**AVAILABLE RECORDS:**
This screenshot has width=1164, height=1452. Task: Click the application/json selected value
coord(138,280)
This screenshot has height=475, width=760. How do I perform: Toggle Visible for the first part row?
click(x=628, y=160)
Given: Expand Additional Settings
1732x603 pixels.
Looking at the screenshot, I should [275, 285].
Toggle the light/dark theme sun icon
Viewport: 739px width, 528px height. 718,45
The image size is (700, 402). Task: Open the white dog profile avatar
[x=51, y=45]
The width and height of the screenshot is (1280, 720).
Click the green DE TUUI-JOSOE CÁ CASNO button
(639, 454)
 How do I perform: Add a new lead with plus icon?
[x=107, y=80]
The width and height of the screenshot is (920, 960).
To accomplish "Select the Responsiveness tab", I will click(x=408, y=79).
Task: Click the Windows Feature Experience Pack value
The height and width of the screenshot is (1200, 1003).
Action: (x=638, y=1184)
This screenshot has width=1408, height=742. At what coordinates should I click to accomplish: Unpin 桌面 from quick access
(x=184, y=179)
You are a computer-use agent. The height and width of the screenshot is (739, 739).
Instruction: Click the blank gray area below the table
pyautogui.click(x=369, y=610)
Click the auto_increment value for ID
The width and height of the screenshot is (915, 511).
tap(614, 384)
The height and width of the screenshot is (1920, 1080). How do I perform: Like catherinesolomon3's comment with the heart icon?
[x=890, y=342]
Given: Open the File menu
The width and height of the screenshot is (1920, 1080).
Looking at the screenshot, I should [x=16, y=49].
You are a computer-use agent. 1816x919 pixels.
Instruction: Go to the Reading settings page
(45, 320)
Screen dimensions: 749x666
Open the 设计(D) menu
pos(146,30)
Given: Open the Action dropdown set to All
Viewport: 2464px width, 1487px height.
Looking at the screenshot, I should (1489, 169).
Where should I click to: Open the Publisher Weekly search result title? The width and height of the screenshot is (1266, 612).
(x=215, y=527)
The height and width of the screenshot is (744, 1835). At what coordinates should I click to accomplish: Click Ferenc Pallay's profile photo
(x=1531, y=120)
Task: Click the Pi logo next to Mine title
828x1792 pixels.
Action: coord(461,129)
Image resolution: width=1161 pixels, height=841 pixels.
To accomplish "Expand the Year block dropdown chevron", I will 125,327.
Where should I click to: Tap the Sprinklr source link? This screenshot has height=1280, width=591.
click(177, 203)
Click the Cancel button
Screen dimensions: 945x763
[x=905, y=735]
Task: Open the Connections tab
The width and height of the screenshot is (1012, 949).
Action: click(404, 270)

**INSTRUCTIONS FOR THE TASK:**
Once more, write out the records above, exactly as they stand.

**YOUR SOLUTION:**
This screenshot has width=1164, height=1452. Task: Click the application/json selected value
coord(138,280)
This screenshot has height=475, width=760. How do I perform: Toggle Visible for the first part row?
click(x=628, y=160)
Given: Expand Additional Settings
1732x603 pixels.
Looking at the screenshot, I should [275, 285].
Toggle the light/dark theme sun icon
Viewport: 739px width, 528px height. 718,45
The image size is (700, 402). Task: Open the white dog profile avatar
[x=51, y=45]
The width and height of the screenshot is (1280, 720).
Click the green DE TUUI-JOSOE CÁ CASNO button
(639, 454)
 How do I perform: Add a new lead with plus icon?
[x=107, y=80]
The width and height of the screenshot is (920, 960).
To accomplish "Select the Responsiveness tab", I will click(x=408, y=79).
Task: Click the Windows Feature Experience Pack value
The height and width of the screenshot is (1200, 1003).
Action: (x=638, y=1184)
This screenshot has width=1408, height=742. At what coordinates should I click to accomplish: Unpin 桌面 from quick access
(x=184, y=179)
You are a computer-use agent. The height and width of the screenshot is (739, 739).
Instruction: Click the blank gray area below the table
pyautogui.click(x=369, y=610)
Click the auto_increment value for ID
The width and height of the screenshot is (915, 511).
tap(614, 384)
The height and width of the screenshot is (1920, 1080). How do I perform: Like catherinesolomon3's comment with the heart icon?
[x=890, y=342]
Given: Open the File menu
The width and height of the screenshot is (1920, 1080).
Looking at the screenshot, I should [x=16, y=49].
You are a computer-use agent. 1816x919 pixels.
Instruction: Go to the Reading settings page
(45, 320)
Screen dimensions: 749x666
Open the 设计(D) menu
pos(146,30)
Given: Open the Action dropdown set to All
Viewport: 2464px width, 1487px height.
Looking at the screenshot, I should (1489, 169).
Where should I click to: Open the Publisher Weekly search result title? The width and height of the screenshot is (1266, 612).
(x=215, y=527)
The height and width of the screenshot is (744, 1835). At what coordinates should I click to accomplish: Click Ferenc Pallay's profile photo
(x=1531, y=120)
Task: Click the Pi logo next to Mine title
828x1792 pixels.
Action: coord(461,129)
Image resolution: width=1161 pixels, height=841 pixels.
To accomplish "Expand the Year block dropdown chevron", I will 125,327.
Where should I click to: Tap the Sprinklr source link? This screenshot has height=1280, width=591.
click(177, 203)
Click the Cancel button
Screen dimensions: 945x763
[x=905, y=735]
Task: Open the Connections tab
The width and height of the screenshot is (1012, 949).
Action: click(404, 270)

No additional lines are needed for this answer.